Dataset entries »
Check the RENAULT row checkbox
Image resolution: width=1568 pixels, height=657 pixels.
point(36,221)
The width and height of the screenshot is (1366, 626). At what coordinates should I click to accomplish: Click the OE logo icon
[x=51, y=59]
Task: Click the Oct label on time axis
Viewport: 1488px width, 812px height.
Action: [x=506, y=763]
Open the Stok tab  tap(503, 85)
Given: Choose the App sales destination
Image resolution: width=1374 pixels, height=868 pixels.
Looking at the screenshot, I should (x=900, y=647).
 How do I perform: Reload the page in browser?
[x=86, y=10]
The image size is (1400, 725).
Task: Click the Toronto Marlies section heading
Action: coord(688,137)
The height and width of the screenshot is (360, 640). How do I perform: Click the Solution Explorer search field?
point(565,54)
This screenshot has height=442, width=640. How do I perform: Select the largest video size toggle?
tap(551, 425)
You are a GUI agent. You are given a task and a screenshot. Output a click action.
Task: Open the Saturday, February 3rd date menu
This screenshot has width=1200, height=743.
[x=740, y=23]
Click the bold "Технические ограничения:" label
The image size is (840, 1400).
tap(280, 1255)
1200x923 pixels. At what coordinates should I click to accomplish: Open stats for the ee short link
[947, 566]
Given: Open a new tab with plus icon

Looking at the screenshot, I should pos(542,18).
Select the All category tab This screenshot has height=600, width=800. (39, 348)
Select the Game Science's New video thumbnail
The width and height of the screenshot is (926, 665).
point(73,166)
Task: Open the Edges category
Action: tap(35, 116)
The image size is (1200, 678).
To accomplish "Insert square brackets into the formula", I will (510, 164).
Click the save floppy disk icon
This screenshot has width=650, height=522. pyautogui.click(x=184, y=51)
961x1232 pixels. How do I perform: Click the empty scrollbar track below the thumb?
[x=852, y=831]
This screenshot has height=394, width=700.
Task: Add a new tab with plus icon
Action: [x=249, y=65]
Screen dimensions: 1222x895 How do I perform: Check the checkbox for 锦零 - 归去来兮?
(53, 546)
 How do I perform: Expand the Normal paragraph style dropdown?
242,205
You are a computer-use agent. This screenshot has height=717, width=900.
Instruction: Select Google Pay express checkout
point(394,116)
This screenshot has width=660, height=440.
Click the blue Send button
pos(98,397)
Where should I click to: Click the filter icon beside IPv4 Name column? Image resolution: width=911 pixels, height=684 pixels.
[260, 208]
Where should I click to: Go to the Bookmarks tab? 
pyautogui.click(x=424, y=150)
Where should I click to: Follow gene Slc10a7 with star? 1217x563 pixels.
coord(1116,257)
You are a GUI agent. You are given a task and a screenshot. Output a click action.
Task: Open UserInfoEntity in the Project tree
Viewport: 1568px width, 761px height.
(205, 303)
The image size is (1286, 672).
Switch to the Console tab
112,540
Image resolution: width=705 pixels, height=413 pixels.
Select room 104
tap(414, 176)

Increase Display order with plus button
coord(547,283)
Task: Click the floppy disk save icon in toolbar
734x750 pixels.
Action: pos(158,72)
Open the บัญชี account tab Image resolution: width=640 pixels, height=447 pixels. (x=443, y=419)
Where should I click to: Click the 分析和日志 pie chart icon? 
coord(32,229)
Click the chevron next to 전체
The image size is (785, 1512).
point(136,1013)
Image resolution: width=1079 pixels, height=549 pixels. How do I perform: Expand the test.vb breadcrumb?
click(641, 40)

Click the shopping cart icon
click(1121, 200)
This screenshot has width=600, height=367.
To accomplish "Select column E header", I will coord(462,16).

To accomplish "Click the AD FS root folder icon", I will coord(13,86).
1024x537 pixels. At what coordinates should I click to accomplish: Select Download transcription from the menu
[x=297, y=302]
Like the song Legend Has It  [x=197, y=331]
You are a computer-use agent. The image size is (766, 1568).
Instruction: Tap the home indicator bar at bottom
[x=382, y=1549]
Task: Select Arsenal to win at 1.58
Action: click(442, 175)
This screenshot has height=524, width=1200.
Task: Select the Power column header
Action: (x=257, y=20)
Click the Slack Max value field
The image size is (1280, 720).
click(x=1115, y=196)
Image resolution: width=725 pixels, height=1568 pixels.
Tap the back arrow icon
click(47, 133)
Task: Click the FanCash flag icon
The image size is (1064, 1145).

TASK PROMPT »
Only the lines from the one with "Image resolution: width=725" through the last line above should be restated, word for word.

SOLUTION TO THE EXERCISE »
Image resolution: width=725 pixels, height=1568 pixels.
Tap the back arrow icon
click(47, 133)
Task: Click the FanCash flag icon
The image size is (1064, 1145).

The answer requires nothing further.